For decades in the mobility industry, the traditional approach to an international assignment has most often been a home country-based “balance sheet” compensation package.  This somewhat “one-size-fits-all” policy is designed to protect or even enhance the assignee’s current net pay while on assignment abroad. After all, the logic goes, why would anyone accept a challenging new job in a foreign location for less money than they’re making now? At the same time, companies have often questioned whether the balance sheet was appropriate in all cases.  Due to its inherent high costs (typically three to four times base pay) and other concerns, the demise of the balance sheet has long been predicted to be replaced by more localized, short-term, blended or alternative approaches.

Companies are increasingly segmenting their policies to accommodate the diverse and evolving nature of their international assignments.  Common policy segments include by duration, by region, by location and by strategic purpose, with different compensation and relocation benefits for each.
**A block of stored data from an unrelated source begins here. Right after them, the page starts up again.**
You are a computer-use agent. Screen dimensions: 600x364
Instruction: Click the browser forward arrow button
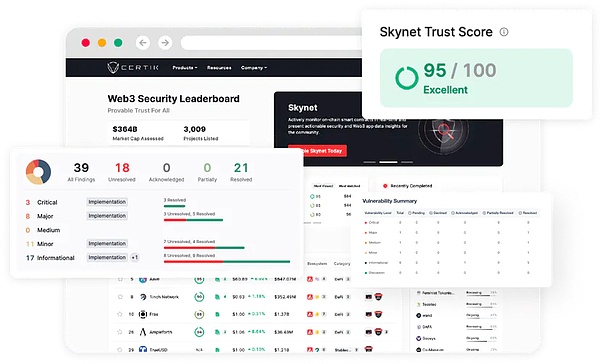165,42
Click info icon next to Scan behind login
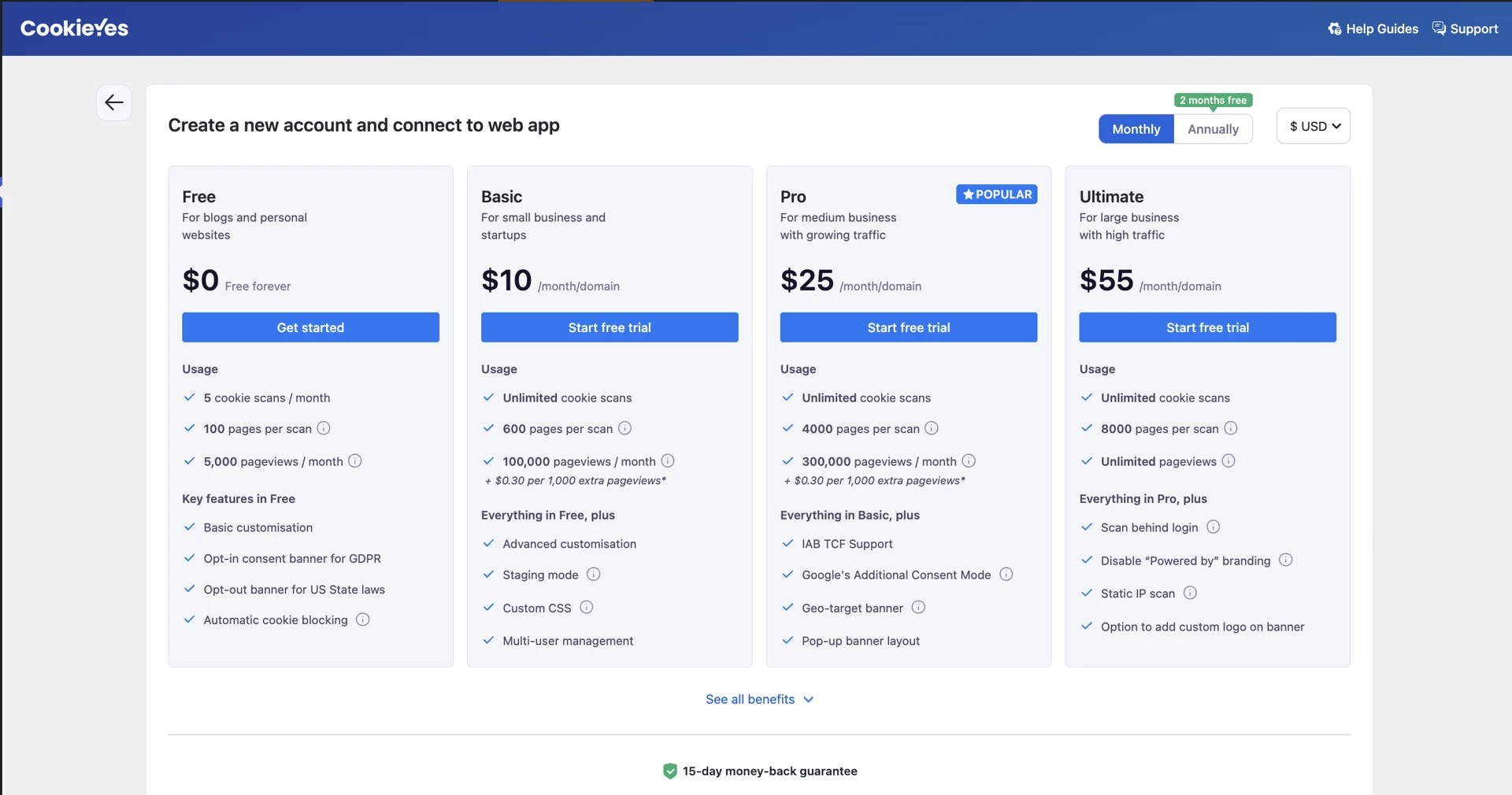The height and width of the screenshot is (795, 1512). (x=1214, y=527)
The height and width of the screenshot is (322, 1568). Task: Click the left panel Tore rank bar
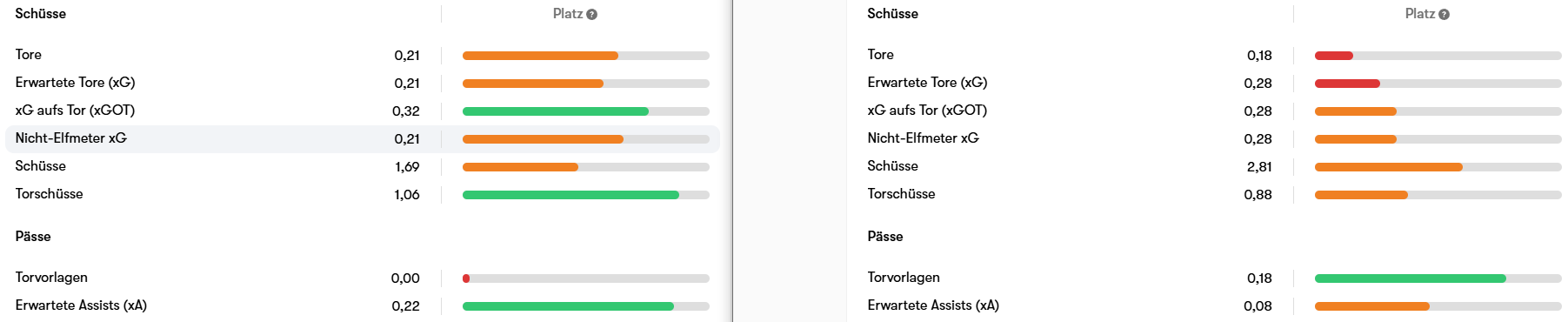[x=585, y=56]
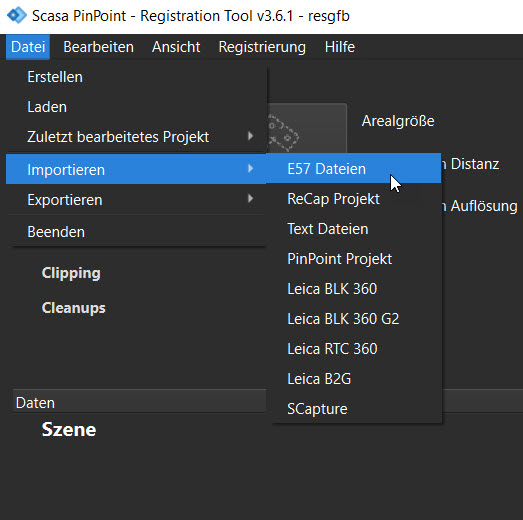Screen dimensions: 523x520
Task: Open the Bearbeiten menu
Action: point(98,47)
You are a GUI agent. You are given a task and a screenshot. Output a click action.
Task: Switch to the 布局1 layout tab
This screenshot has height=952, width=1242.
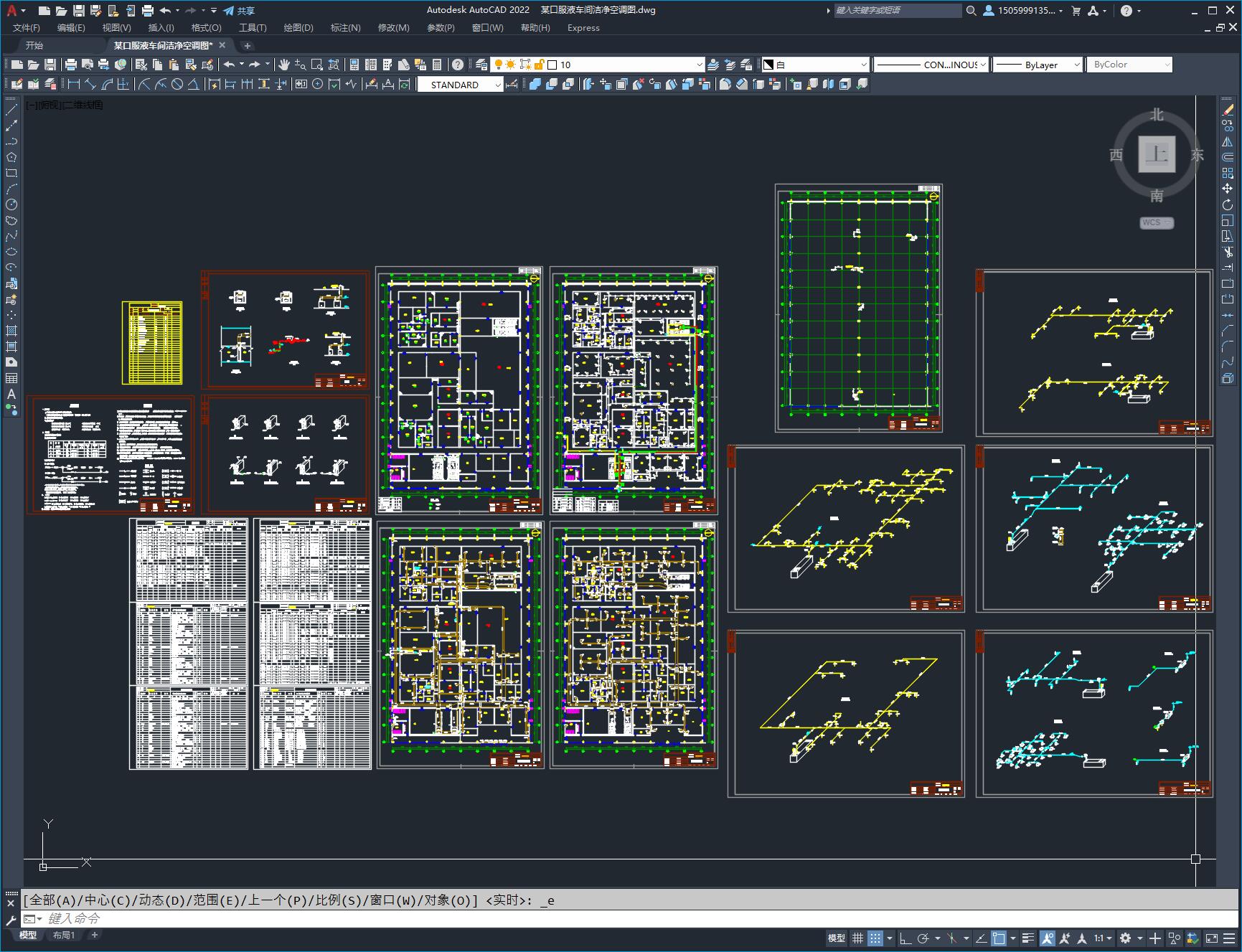coord(63,935)
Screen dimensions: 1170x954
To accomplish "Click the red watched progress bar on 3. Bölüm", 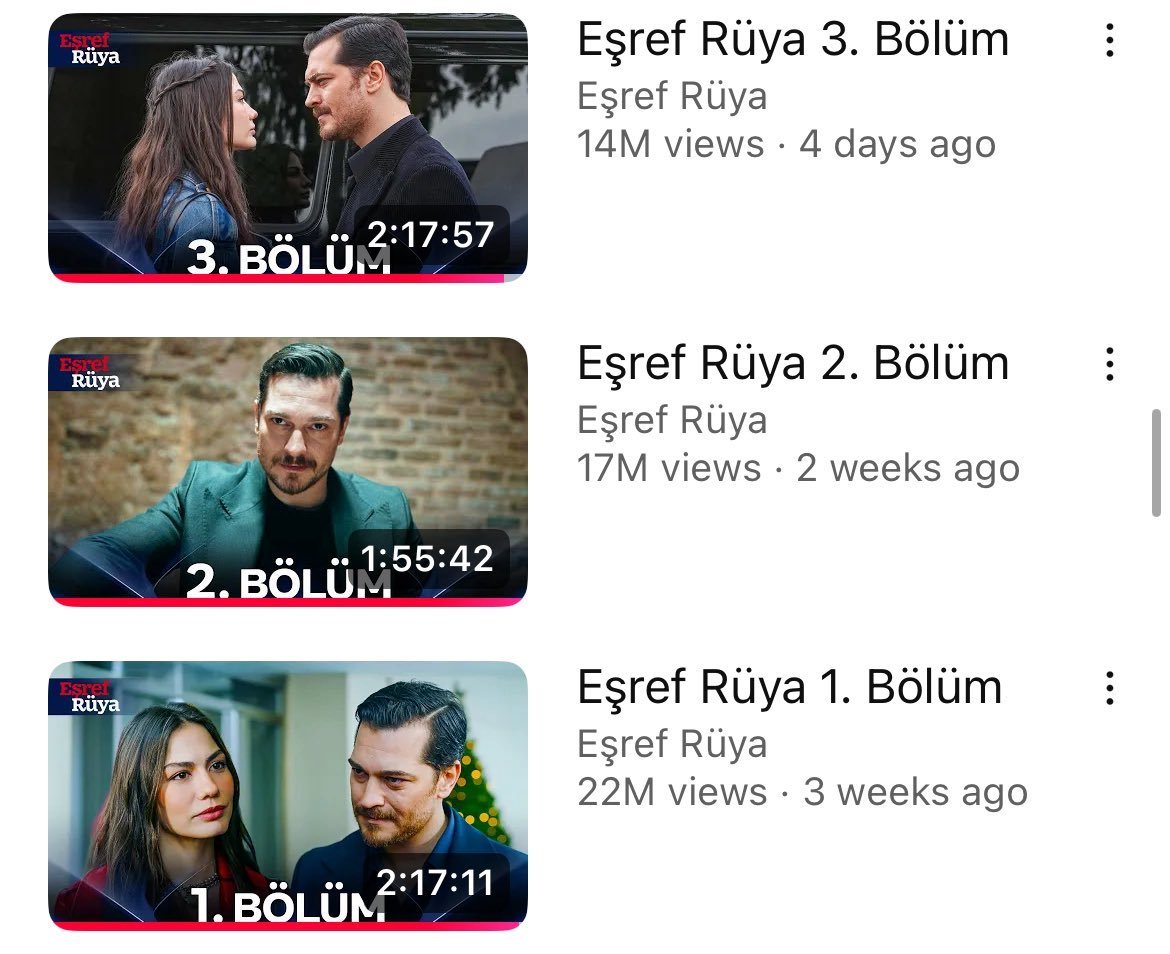I will click(276, 278).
Today we are seeing traditional 1-5 year “Expat”/ Long Term Assignment (LTA) policies continue to recede as just one of several approaches.  In fact, many companies now start with the idea of Local, Commuter and/or Short-Term arrangements, only utilizing a traditional LTA policy if the precise circumstances warrant.        


The pace of change in mobility is accelerating like never before. Bristol would identify several factors including:

  • Continued alignment of the global mobility function to the company’s overall business and talent management strategies, as opposed to the purely operational function of the past;
  • Business units’ desire for maximum flexibility and customization (often driven by Talent Acquisition and Recruiting) as opposed to being held to strict and often unnecessary policy directives;
  • Persistent demand for cost containment and reduction;
  • The Technological revolution and 24/7 accessibility giving rise to the ability to be more productive remotely and on a commuter basis rather than uprooting the family for 3-5 years;
  • Rise of the gig economy; freelance workers willing to travel and work on a serial basis’
  • Barriers to relocation including family reluctance and assignments to difficult locations, resulting in a scarcity of available talent and/or the need to provide more and better incentives.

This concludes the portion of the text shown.